Discovery of pyrazolo[3,4-b]pyridine derivatives as novel and potent Mps1 inhibitors for the treatment of cancer.

Monopolar spindle kinase 1 (Mps1) is a key element of the mitotic checkpoint and clinically evaluated as a target in the treatment of aggressive tumors. With this aim, a set of pyrazolo[3,4-b]pyridine-based compounds as new Mps1 inhibitors was investigated through a multidisciplinary approach, based on virtual screening, chemical synthesis and biological evaluation.

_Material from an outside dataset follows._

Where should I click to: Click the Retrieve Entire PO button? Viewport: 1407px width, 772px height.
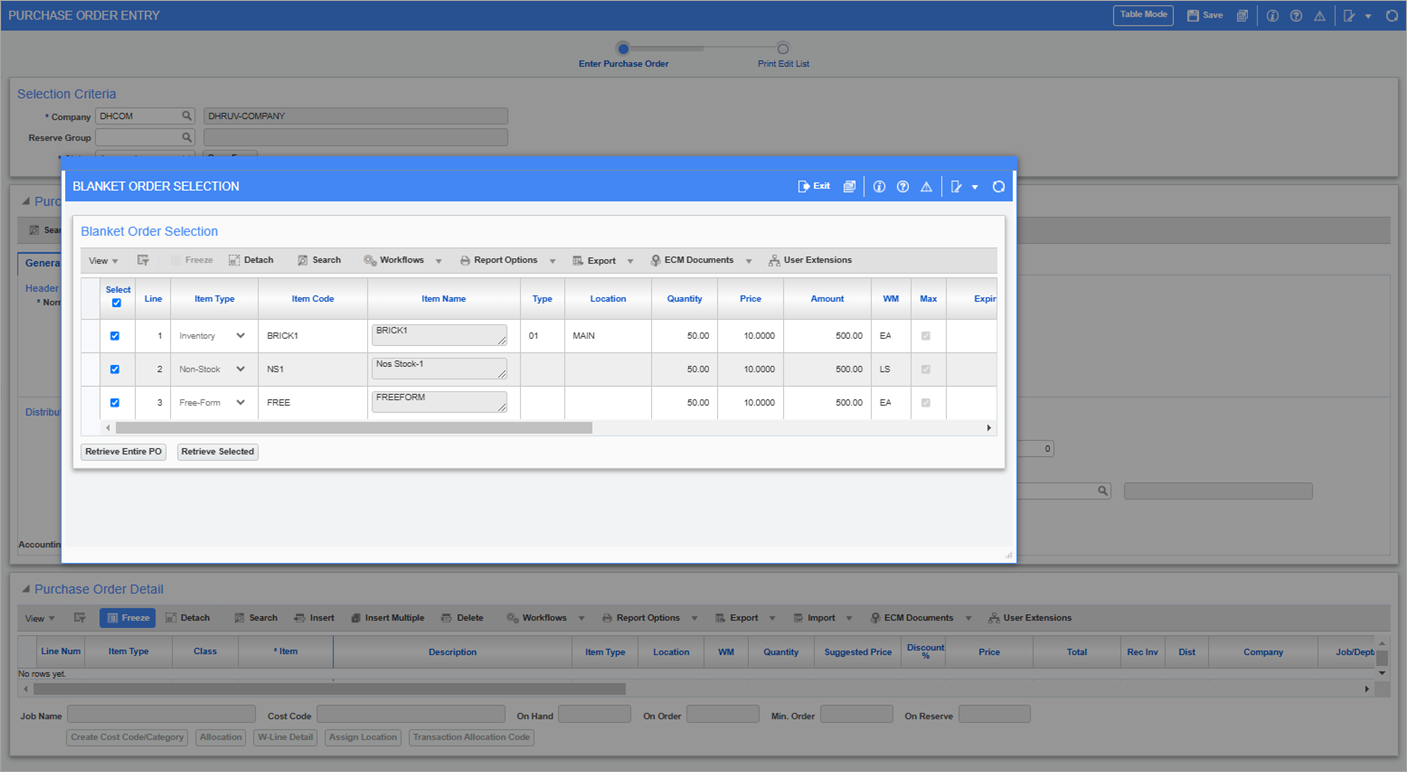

One of the representative compounds, 31, exhibited strong kinase inhibitory potency against Mps1 with an IC value of 2.596 nM and significantly inhibited proliferation of cancer cells, especially MDA-MB-468 and MV4-11 cells. Compound 31 also displayed reasonable kinome selectivity against a panel of 606 wild-type kinases at 1 μM. Moreover, compound 31 exhibited suitable preclinical pharmacokinetic parameters and a promising pharmacodynamic profile. Further, compound 31 showed good antitumor efficacy in MDA-MB-468 xenograft model with no obvious toxicity. Overall, compound 31 was identified as a potential Mps1 inhibitor for cancer therapy and deserve further research.